Jika kita sungguh-sungguh ingin belajar cara mengasihi, yang perlu kita lakukan adalah memikirkan kehidupan Juruselamat kita. Ketika kita mengambil lambang-lambang sakramen, kita diingatkan akan teladan besar kasih dalam seluruh sejarah manusia. “Karena begitu besar kasih Allah akan dunia ini, sehingga Ia telah mengaruniakan Anak-Nya yang Tunggal.”21
Kasih Juruselamat bagi kita sedemikian besar sehingga menyebabkan, “yaitu Allah, yang paling Besar daripada segala-galanya, bergemetar karena rasa sakit, dan berdarah di setiap pori kulit.”22
Karena Juruselamat telah menyerahkan nyawa-Nya bagi kita,23 kita memiliki harapan yang gilang-gemilang, keyakinan serta keamanan bahwa ketika kita meninggalkan kehidupan duniawi ini, kita akan hidup kembali bersama-Nya. Melalui Kurban Tebusan Yesus Kristus, kita dapat dibersihkan dari dosa dan berdiri sebagai pengambil manfaat dari karunia Bapa kita Yang Mahakuasa. Kemudian kita akan mengetahui kemuliaan yang Allah “telah [sediakan] … untuk mereka yang mengasihi Dia.”24
Inilah kuasa kasih murni yang mengubah.
Ketika Yesus memberikan sebuah perintah baru kepada para murid-Nya untuk “saling mengasihi; sama seperti Aku telah mengasihi kamu,”25 Dia memberi mereka kunci besar bagi kebahagiaan dalam kehidupan ini dan kemuliaan di kehidupan yang akan datang.
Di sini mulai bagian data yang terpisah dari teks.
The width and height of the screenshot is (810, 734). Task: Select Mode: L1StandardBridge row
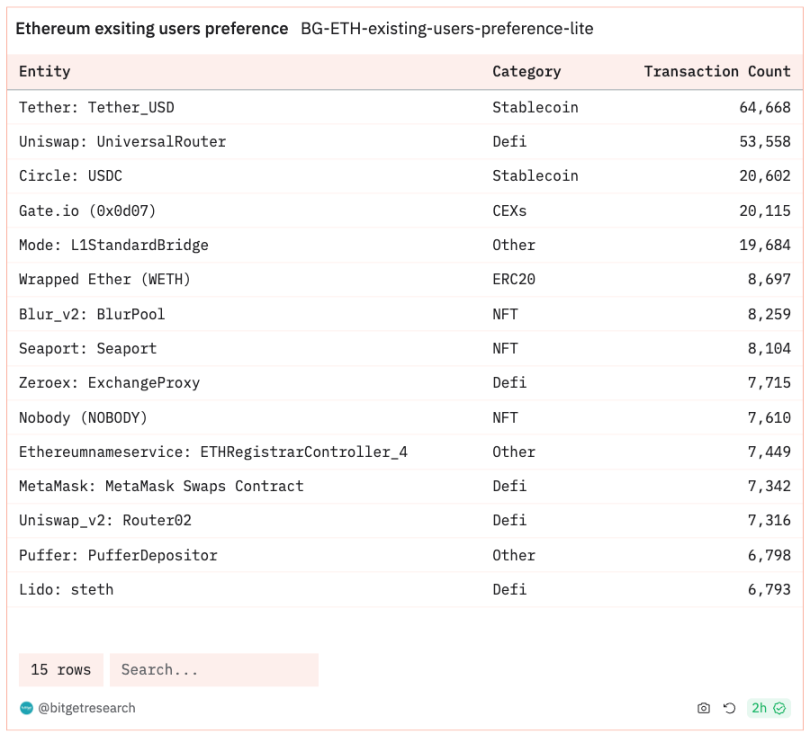point(405,245)
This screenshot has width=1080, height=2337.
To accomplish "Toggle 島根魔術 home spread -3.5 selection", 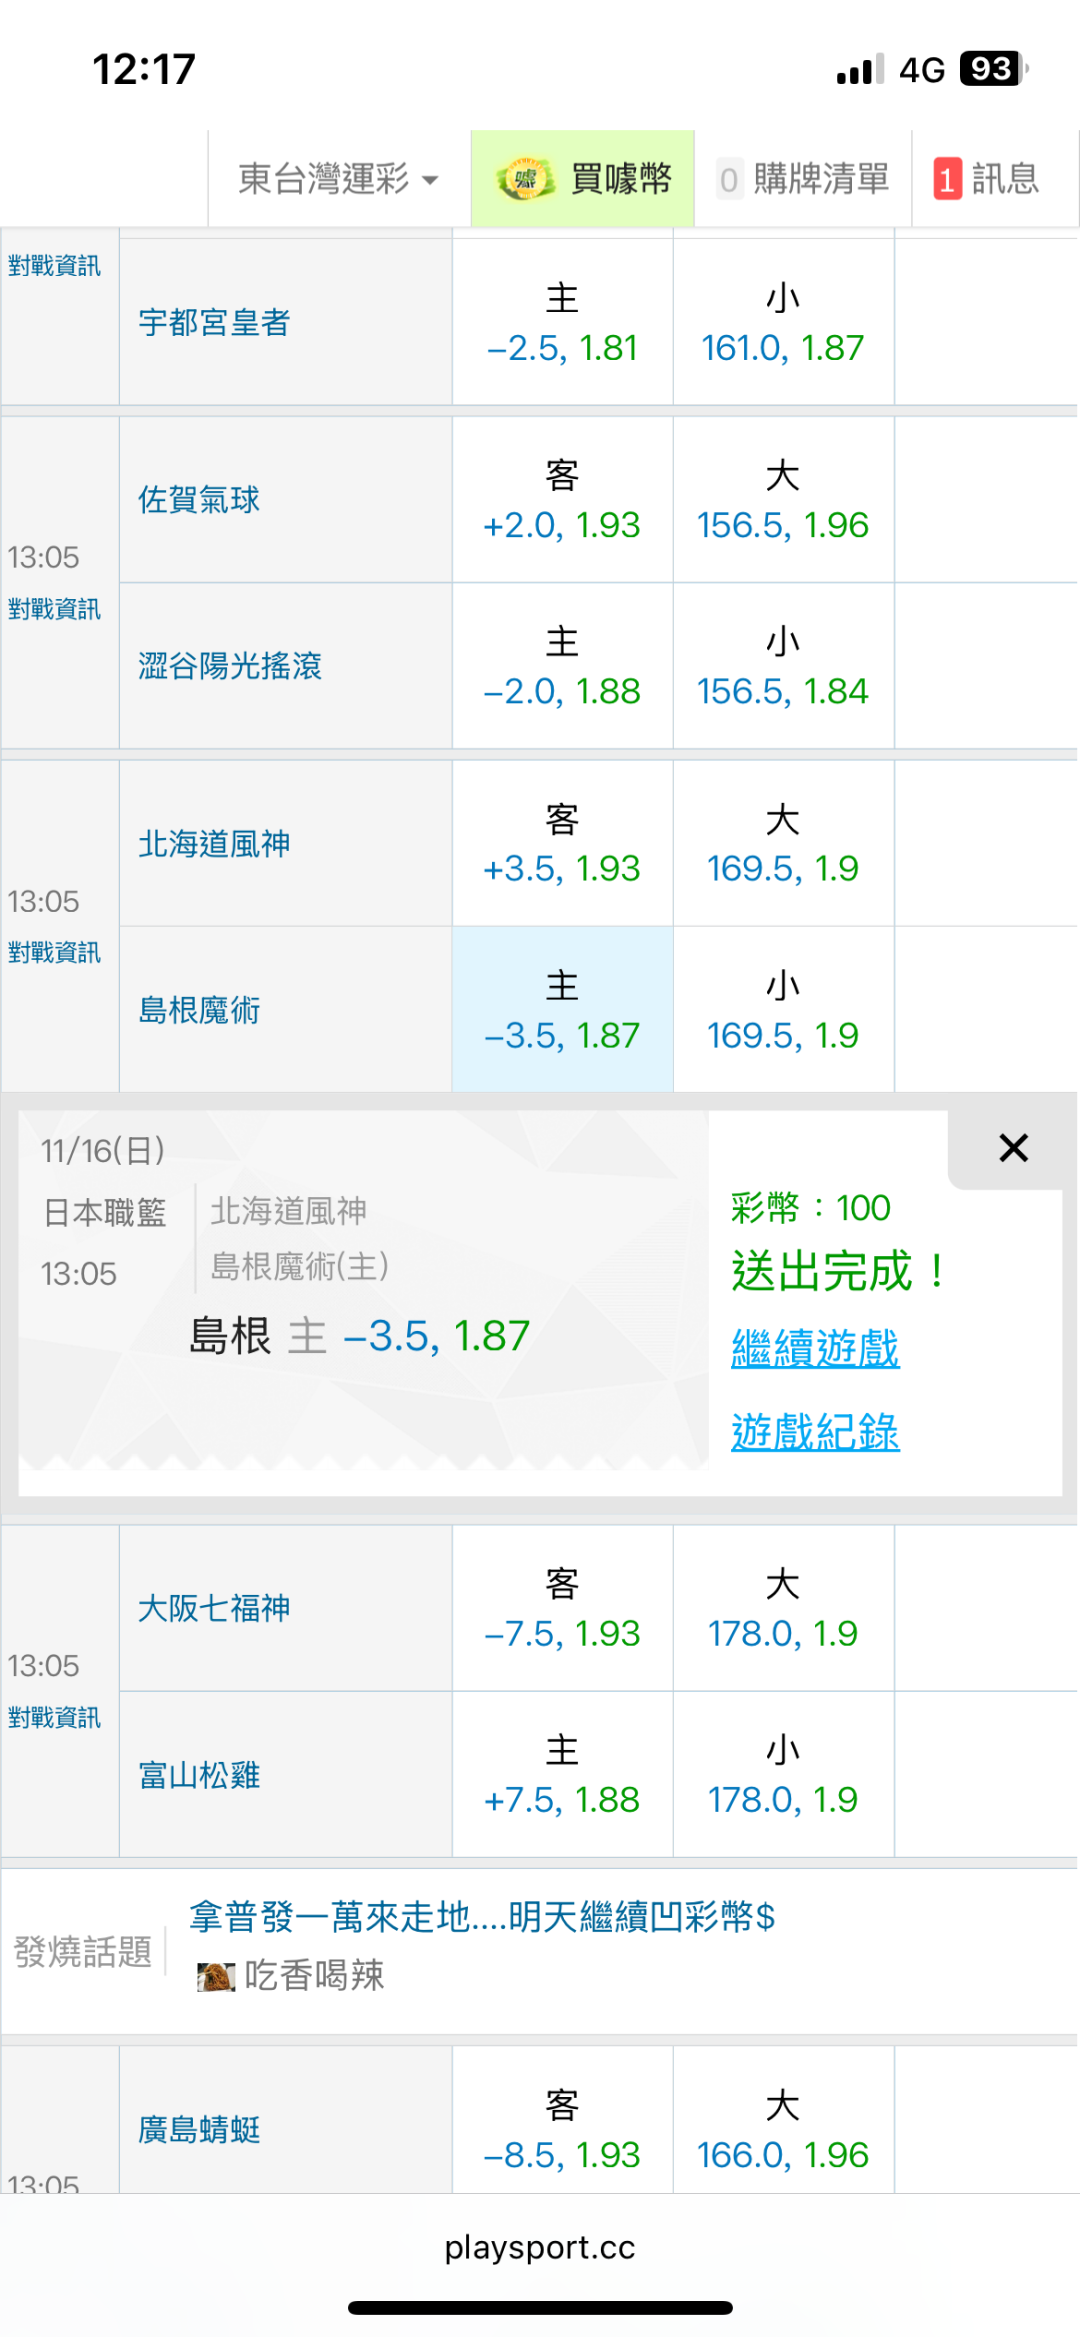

Kasih adalah yang paling utama dalam semua hukum—semua yang lainnya bergantung padanya. Itulah fokus kita sebagai para pengikut Kristus yang hidup. Itu merupakan satu-satunya sifat yang, jika dikembangkan, akan paling meningkatkan kehidupan kita.
Saya bersaksi bahwa Allah hidup. Kasih-Nya adalah tak terbatas dan kekal. Itu terulur bagi semua anak-Nya. Karena Dia mengasihi kita, Dia telah menyediakan para nabi dan rasul untuk membimbing kita di zaman kita. Dia telah memberi kita Roh Kudus yang mengajar, menghibur, dan mengilhami.
Dia telah memberi kita tulisan suci-Nya. Dan saya sangat bersyukur bahwa Dia telah memberi kita masing-masing hati yang dapat merasakan kasih murni Kristus.
Saya berdoa semoga hati kita dapat dipenuhi dengan kasih itu dan semoga kita dapat menjangkau kepada Bapa Surgawi dan sesama dengan visi baru dan iman baru. Saya bersaksi bahwa sewaktu kita melakukannya, kita akan menemukan kekayaan yang lebih melimpah di dalam kehidupan. Dalam nama Yesus Kristus, amin.